Image stolen from Wikipedia

The radial velocity measurement gave astronomers an approximate mass for this planet, and also the orbital period, but it wasn't until recently, when, in 2011, 55 Cancri e was observed transiting its host star (by Winn et al.), that we were able to determine how large this planet is. The transit measurements, by the way, were taken with the MOST satellite, which is the only Canadian Space Telescope. It looks kind of like a suitcase:


Image stolen from UBC's MOST website

Anyway, based on the transit and radial velocity data, it was determined that 55 Cancri e is eight times as massive as the Earth, and its radius is twice that of the Earth's. That would give it a surface gravity about twice as large as on Earth. In addition, its orbital period (or year) is only 18 hours long, which would give it a surface temperature of over 2000 degrees Celsius! We shouldn't go around calling this a second Earth any time soon... it's hot and heavy over there!

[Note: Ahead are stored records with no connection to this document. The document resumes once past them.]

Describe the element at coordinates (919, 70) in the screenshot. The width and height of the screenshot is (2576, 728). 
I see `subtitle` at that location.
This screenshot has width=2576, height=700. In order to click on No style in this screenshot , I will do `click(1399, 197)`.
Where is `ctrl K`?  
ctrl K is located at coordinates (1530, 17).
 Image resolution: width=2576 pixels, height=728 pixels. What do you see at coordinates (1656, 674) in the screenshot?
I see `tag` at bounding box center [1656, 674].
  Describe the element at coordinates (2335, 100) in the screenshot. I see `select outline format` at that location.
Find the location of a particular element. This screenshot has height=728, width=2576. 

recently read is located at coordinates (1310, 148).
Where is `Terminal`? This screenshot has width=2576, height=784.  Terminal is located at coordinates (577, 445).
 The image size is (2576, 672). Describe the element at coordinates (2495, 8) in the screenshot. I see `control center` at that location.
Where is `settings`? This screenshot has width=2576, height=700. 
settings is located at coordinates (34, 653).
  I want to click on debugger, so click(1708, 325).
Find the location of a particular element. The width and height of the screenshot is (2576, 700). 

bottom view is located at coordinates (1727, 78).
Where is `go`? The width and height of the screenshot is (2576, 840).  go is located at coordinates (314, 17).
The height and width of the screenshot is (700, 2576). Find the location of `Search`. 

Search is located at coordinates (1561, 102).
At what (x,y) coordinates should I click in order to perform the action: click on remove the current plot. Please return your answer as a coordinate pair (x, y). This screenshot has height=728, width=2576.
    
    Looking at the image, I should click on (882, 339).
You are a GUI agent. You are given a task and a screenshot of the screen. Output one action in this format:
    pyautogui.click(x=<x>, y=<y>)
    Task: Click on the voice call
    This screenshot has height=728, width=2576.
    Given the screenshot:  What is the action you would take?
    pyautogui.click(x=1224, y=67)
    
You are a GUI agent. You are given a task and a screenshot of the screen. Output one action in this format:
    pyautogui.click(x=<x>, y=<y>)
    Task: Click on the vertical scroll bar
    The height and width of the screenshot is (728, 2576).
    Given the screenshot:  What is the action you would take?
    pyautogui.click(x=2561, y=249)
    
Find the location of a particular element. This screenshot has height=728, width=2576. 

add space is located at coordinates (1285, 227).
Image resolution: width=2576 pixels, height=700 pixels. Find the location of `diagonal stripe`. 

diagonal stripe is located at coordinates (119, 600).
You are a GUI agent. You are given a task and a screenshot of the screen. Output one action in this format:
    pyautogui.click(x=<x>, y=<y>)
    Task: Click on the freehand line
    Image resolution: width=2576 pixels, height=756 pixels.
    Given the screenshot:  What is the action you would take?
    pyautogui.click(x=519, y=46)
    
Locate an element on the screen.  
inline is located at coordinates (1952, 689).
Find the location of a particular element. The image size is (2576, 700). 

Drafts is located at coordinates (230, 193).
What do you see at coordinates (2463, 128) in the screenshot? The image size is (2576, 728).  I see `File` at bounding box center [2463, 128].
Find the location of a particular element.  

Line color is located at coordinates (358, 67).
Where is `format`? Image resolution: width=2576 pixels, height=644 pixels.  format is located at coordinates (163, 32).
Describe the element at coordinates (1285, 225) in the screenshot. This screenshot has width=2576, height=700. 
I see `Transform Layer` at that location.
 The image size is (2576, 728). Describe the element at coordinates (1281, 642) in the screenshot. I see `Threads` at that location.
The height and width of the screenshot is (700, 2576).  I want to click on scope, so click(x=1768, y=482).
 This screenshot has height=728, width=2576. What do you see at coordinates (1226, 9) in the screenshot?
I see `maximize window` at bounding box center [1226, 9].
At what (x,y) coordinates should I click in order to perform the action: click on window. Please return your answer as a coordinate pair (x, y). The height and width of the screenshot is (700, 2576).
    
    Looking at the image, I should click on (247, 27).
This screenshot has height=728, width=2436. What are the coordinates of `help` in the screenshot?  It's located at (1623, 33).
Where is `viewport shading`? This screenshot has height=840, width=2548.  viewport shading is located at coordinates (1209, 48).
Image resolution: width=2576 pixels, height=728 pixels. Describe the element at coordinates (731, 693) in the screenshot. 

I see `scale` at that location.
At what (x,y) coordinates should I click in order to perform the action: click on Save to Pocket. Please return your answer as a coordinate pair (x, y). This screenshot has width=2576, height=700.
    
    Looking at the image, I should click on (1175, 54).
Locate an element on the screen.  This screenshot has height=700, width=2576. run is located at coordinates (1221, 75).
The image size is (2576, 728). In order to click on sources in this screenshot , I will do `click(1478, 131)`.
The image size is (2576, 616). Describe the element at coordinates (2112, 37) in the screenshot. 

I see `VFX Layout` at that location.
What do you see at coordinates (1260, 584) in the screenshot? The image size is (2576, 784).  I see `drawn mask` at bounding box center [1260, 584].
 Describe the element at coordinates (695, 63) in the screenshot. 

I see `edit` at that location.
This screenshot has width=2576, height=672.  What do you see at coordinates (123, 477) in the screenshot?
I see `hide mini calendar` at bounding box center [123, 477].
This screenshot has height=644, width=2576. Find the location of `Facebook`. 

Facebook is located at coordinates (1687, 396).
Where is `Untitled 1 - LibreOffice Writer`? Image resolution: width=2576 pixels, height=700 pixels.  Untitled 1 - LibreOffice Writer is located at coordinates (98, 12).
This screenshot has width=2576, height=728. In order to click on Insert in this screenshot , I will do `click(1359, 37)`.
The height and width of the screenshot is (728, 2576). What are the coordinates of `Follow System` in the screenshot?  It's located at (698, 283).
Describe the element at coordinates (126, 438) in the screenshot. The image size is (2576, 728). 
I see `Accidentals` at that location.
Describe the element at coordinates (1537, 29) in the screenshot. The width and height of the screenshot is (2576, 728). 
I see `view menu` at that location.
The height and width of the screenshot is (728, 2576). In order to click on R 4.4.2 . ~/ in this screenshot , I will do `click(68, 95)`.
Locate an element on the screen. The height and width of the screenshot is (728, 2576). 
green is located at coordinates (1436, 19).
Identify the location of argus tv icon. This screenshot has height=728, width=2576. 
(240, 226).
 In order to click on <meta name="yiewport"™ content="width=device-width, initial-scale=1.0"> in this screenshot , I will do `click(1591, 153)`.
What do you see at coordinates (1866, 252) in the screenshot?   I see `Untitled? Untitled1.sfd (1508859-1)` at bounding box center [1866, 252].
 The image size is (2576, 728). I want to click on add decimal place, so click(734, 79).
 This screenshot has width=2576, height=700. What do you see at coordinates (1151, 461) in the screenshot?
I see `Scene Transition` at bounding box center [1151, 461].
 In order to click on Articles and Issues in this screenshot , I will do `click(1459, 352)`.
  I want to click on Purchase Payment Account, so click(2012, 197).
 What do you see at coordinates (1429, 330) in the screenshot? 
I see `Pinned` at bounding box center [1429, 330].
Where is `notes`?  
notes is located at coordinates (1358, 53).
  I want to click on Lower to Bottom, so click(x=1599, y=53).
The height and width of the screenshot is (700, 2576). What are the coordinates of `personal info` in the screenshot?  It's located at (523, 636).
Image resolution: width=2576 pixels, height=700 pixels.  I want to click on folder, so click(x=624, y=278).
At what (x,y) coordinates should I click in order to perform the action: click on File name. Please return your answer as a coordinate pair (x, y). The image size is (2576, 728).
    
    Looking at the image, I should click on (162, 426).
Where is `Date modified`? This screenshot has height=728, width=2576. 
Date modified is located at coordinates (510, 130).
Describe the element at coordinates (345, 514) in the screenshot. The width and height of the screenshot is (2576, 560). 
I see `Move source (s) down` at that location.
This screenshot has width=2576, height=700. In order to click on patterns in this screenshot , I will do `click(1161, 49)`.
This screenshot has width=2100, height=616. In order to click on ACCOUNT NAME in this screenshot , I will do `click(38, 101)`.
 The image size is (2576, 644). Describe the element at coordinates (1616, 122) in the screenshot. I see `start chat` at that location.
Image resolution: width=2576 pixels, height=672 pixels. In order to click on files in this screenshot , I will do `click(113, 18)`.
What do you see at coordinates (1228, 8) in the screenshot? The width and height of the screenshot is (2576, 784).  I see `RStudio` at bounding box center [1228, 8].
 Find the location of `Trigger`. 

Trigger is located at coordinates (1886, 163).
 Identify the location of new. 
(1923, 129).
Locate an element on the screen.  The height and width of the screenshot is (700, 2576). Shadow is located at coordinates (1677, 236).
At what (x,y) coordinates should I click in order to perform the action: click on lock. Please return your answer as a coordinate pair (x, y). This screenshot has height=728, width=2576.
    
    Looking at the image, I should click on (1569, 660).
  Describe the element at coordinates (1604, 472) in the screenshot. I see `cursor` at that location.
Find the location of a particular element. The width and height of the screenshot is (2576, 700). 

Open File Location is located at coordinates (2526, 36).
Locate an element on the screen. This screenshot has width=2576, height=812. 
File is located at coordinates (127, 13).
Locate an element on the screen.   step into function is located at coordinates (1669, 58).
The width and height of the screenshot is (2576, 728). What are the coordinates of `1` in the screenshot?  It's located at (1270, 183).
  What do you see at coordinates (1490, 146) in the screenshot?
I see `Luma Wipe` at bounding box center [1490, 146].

The most recent development, which made the news last week, is that astronomers (Madhusudhan et al.) now think that this planet might be made primarily out of carbon. That would mean that it would have an iron core, a layer of diamond (which might be 3 times as massive as the Earth), and a molten graphite surface. Previously, it was hypothesized that 55 Cancri e might have a rocky core like the Earth's surrounded by a layer of super-heated water. That assumes, of course, that it's made of the same sort of rocky stuff as in our own solar system which is primarily oxygen-based.


The plot above shows the radius versus mass of several extra-solar planets, including 55 Cancri e as the red and blue dots (these represent two different measurements). The different curves represent various models based on the composition of the planet, and a primarily carbon-based planet seems to make sense in this case. It helps that the host star appears to have more carbon than our own sun, and that a superheated water layer would be extremely volatile. More measurements, of course, will help determine the exact composition of the planet.

This is the first extra-solar planet that is thought to be made of diamond (unless you count that "diamond planet" I talked about last year), and if 55 Cancri e turns out to be carbon-based, it would revolutionize how we think of planet composition. We usually think of planets being composed of mostly the same stuff as in our own solar system, but there's no reason why some planetary systems couldn't be made up of slightly different stuff!